Reconfig rate-limiting is taking into account cache memory usage

javiku commented 3 years ago

Describe the bug

Ambassador Pods will "rate-limit" reconfiguration operations if they detect the memory usage is too high. For determining current memory usage, cache memory is being taken into account (the value reported by memory.usage_in_bytes includes both RSS and Cache memory), which results in frequently hitting the reconfig rate-limit after some time in long-running clusters with many reconfigurations.

It would probably be more accurate to be looking at only non-cache memory usage, since that is the critical value, and the typical value shown in Grafana dasboards for Pod memory usage.

To Reproduce

Our setup:

Ambassador Pods deployed with 800MB memory limit
Keep a high number of Hosts/Mapping objects (we have seen this with 50-70)
Perform frequent operations in the cluster that translate in Ambassador reconfigurations: add/remove Hosts/Mappings, update endpoints, etc.

### Do this
For each statement about the bug report on reconfig rate-limiting, say yes or no depending on whether it agrees with the report, and quote the exact words that decide it. 1. The value reported by memory.usage_in_bytes counts only RSS memory. 2. In the described setup, Ambassador Pods are deployed with an 800MB memory limit. 3. The reporters have seen the problem with 50-70 Hosts/Mapping objects. The items after this point are not needed for any task.

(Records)

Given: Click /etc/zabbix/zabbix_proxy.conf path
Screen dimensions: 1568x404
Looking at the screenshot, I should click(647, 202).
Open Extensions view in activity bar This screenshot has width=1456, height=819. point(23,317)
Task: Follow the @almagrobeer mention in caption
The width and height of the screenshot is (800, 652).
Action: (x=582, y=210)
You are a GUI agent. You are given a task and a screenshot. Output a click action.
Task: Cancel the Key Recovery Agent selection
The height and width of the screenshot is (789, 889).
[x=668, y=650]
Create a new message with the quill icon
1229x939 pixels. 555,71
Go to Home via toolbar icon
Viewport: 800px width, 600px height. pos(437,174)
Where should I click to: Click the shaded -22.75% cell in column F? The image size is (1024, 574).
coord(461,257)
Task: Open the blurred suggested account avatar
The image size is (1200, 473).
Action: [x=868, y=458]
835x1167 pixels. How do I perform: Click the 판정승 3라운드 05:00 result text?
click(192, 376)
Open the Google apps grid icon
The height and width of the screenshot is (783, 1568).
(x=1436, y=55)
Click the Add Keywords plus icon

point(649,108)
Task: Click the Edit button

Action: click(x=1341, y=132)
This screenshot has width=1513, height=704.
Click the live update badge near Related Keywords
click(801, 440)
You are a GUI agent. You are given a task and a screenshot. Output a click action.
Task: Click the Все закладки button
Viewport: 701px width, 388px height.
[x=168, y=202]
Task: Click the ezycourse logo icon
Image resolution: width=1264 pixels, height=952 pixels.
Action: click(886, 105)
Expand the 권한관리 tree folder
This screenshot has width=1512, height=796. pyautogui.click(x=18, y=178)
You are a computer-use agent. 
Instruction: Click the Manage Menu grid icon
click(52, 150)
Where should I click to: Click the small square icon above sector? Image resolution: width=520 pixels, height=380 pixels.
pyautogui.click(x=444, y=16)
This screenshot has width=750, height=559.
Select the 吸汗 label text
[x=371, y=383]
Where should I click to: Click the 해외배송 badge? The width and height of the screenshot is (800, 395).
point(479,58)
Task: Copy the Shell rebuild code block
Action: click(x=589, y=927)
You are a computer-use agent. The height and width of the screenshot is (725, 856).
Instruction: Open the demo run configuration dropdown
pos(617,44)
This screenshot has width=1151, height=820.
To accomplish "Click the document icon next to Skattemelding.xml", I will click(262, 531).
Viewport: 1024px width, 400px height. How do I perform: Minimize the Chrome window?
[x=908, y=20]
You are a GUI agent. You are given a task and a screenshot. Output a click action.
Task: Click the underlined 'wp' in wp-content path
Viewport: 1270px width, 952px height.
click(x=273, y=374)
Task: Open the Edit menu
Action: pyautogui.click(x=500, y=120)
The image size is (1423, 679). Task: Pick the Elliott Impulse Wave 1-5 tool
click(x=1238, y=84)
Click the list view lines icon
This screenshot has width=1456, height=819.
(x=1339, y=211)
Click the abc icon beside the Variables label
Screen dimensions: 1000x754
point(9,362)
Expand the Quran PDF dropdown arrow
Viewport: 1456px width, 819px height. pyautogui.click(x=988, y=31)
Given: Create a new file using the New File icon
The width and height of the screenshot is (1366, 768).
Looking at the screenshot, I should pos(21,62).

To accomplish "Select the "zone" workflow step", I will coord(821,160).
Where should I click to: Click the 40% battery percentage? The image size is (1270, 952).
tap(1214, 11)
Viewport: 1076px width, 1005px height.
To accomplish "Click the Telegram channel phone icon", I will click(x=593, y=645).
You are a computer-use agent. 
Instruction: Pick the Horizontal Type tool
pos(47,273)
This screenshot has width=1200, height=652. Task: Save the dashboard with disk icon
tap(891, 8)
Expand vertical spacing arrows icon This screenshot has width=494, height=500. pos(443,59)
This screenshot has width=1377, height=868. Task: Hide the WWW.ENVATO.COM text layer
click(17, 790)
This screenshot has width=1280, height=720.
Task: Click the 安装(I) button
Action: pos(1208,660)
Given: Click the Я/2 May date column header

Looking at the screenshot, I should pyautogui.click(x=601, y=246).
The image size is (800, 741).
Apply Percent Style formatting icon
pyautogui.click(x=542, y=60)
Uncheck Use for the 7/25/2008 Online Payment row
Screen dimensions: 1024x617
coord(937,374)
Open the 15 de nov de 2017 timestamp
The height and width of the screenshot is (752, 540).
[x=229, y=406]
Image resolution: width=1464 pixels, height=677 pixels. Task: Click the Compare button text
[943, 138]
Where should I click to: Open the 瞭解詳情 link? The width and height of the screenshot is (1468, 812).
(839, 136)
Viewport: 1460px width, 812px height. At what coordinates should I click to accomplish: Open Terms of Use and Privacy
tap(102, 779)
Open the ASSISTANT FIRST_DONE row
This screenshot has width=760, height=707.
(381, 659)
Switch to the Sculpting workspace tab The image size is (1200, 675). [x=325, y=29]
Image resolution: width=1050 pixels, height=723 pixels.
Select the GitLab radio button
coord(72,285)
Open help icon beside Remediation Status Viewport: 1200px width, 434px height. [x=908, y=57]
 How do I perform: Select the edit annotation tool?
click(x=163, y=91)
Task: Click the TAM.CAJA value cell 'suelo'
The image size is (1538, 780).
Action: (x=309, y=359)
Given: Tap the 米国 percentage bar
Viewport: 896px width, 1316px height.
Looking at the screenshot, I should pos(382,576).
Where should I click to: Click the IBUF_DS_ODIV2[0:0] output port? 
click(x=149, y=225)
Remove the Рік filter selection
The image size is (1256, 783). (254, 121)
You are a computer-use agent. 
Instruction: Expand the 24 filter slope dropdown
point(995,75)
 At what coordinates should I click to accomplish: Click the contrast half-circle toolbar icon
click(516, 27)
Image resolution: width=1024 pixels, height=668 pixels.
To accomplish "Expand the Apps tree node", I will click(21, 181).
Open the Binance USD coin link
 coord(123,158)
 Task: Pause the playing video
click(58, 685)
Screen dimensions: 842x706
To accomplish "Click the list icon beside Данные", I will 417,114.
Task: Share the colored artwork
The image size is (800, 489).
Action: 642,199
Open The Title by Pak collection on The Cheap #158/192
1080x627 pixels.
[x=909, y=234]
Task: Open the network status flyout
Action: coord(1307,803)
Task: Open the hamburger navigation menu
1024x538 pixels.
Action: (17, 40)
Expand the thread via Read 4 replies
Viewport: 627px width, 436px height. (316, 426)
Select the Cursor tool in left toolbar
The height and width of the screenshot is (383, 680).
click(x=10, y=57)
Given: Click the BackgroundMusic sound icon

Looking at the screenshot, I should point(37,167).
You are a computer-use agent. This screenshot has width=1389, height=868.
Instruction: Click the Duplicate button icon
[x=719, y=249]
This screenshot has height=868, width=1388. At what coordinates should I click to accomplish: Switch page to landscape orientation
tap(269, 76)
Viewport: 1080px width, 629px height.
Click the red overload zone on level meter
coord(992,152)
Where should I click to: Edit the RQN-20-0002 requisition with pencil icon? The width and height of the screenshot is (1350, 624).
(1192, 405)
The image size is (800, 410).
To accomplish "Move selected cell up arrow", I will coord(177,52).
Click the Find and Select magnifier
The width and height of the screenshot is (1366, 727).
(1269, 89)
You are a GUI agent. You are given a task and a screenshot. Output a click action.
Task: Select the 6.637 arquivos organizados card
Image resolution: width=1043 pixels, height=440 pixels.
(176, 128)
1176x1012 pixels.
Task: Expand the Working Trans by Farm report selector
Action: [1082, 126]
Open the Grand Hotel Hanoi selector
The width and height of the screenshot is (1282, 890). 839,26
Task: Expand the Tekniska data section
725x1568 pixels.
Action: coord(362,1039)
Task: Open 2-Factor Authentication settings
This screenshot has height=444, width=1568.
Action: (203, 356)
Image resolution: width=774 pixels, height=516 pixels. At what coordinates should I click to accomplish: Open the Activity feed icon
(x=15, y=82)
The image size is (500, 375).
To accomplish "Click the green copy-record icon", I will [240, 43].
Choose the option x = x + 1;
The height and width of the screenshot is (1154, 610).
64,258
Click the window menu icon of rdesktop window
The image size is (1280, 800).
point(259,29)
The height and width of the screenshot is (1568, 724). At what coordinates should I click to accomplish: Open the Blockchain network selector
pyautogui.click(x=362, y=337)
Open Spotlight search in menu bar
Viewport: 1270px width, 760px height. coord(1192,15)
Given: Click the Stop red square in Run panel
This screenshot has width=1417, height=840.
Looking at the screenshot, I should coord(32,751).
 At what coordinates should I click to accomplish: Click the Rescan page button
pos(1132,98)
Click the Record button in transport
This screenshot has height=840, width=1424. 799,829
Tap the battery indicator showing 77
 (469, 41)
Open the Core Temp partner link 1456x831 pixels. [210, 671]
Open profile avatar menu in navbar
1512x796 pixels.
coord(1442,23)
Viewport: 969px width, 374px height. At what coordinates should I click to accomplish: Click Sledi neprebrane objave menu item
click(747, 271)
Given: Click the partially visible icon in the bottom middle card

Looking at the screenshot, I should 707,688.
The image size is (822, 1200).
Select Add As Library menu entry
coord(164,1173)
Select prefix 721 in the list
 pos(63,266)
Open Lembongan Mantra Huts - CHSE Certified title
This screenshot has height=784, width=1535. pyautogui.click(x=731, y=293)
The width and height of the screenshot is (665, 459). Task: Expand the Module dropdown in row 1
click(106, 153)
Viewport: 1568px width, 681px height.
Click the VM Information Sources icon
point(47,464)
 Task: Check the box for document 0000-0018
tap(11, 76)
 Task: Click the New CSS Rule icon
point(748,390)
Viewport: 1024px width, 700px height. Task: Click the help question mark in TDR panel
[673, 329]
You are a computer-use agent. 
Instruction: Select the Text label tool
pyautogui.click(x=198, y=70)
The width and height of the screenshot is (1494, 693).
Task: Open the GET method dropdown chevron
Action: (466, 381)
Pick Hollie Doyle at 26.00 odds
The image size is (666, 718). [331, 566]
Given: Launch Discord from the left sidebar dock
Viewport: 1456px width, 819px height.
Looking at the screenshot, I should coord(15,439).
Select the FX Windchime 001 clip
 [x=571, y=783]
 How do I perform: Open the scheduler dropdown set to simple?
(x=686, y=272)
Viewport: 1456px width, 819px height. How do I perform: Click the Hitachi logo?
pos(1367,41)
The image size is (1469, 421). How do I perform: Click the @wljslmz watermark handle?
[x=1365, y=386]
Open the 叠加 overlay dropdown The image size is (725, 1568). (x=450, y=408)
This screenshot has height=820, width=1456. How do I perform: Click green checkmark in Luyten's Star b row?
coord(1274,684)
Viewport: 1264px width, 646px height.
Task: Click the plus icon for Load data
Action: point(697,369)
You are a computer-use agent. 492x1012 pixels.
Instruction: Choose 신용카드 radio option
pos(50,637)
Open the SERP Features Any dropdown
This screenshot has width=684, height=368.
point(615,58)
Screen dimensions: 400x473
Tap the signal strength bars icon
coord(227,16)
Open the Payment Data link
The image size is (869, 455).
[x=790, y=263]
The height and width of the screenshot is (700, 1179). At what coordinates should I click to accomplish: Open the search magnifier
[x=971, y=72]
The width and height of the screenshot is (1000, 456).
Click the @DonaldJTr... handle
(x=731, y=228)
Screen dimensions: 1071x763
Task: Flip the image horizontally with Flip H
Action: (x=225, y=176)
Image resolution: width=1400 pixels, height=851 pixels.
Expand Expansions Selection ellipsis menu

### Result for this task
1. No: "the value reported by memory.usage_in_bytes includes both RSS and Cache memory"
2. Yes: "Ambassador Pods deployed with 800MB memory limit"
3. Yes: "we have seen this with 50-70"